As in HTTP, the called server closes the connection. There is a
keep-alive mechanism that allows the client to request that the
server maintain the connection. This can be used for tight conference
control and T.120 interoperation. However, it is also possible to
request conference parameter changes even when the initial connection
was torn down after call acceptance by establishing a new connection.
A forwarding or name resolution may yield more than one name, for
example, when expanding a mailbox using SMTP EXPN. The user agent
should offer a choice of "reach first" or "reach all". In the "reach
first" case, the caller tries each UCI in turn, only the first one
accepts the call. In the "reach all" case, the client tries to invite
as many as possible. It may do this either in parallel or
sequentially. (It may be useful to describe UCIs, similar to the
HTTP/1.1 URI field, for example, to indicate, for example, several
departments within an organization or the language-abilities of
different possible parties.) Note that while a response may indicate
several UCIs, a single SCIP request can only act on a single UCI.

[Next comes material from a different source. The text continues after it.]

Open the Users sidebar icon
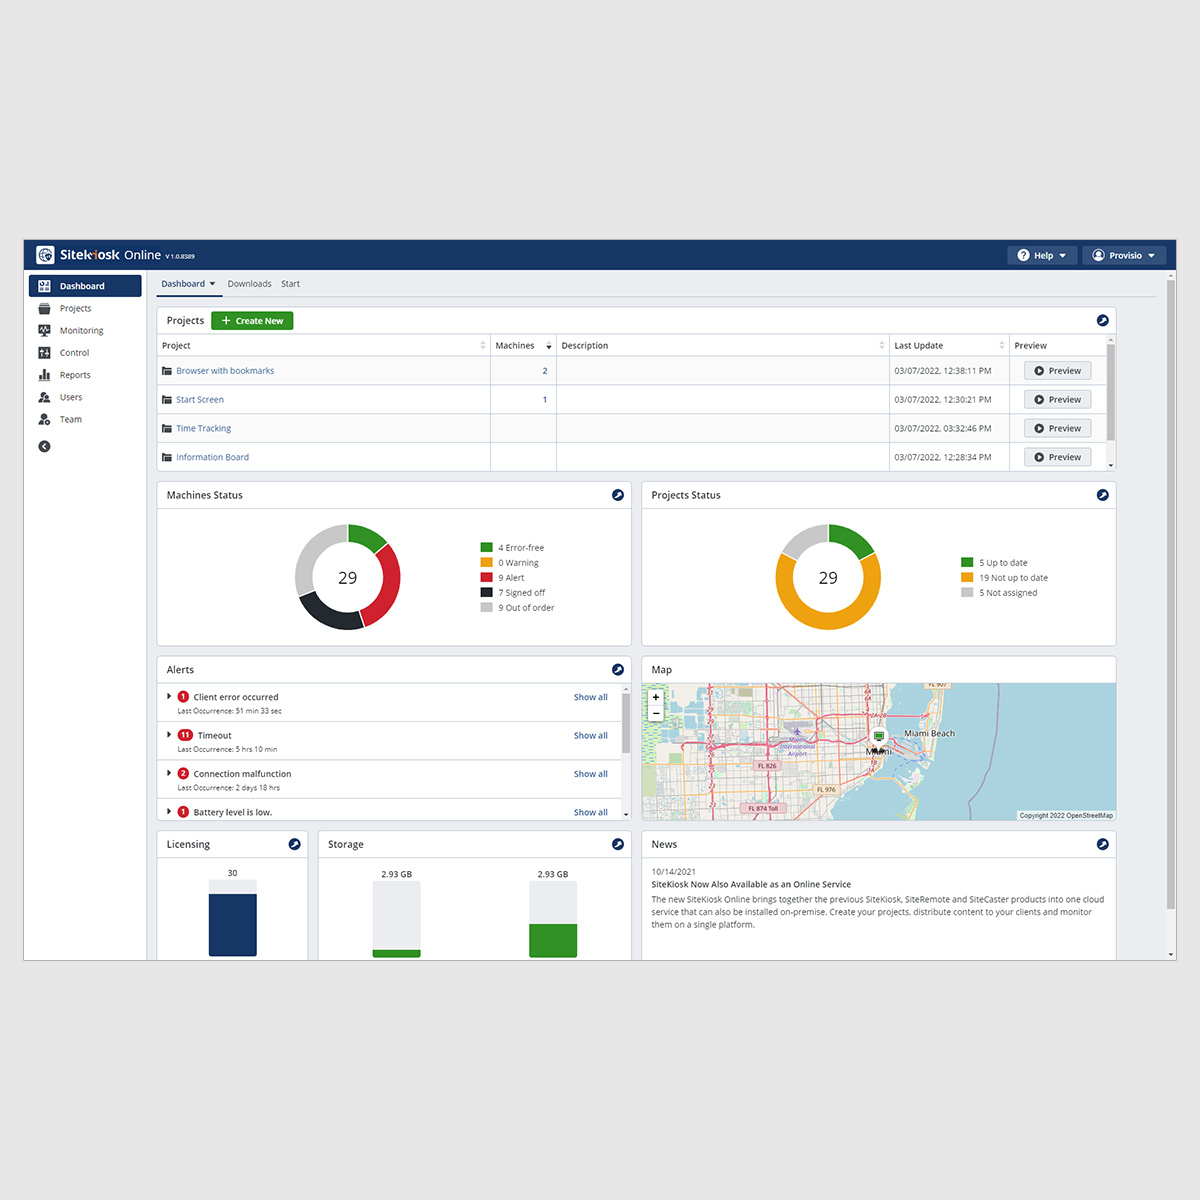This screenshot has width=1200, height=1200. (x=44, y=397)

In a multiprocess operating system, a single server per host will
typically be running continuously as a priviledged process. For
incoming calls, the server can either determine the call disposition
automatically, based on some user-specified rules, or signal to the
user an incoming call, e.g. through an acoustic signal or a pop-up
window. If the called party accepts the call, the server then starts
the necessary conferencing applications and passes the parameters
conveyed by the call request to them.
1.4.1 Resolving Addresses
A client implementing the SCIP protocol should follow the following
steps in locating a server belonging to the callee address. For
brevity, the action "check if valid server" implies attempting to
connect to the address at the service TCP port. If the connection
attempt succeeds, the sequence is aborted.
o Strip the domain part from the addr-spec.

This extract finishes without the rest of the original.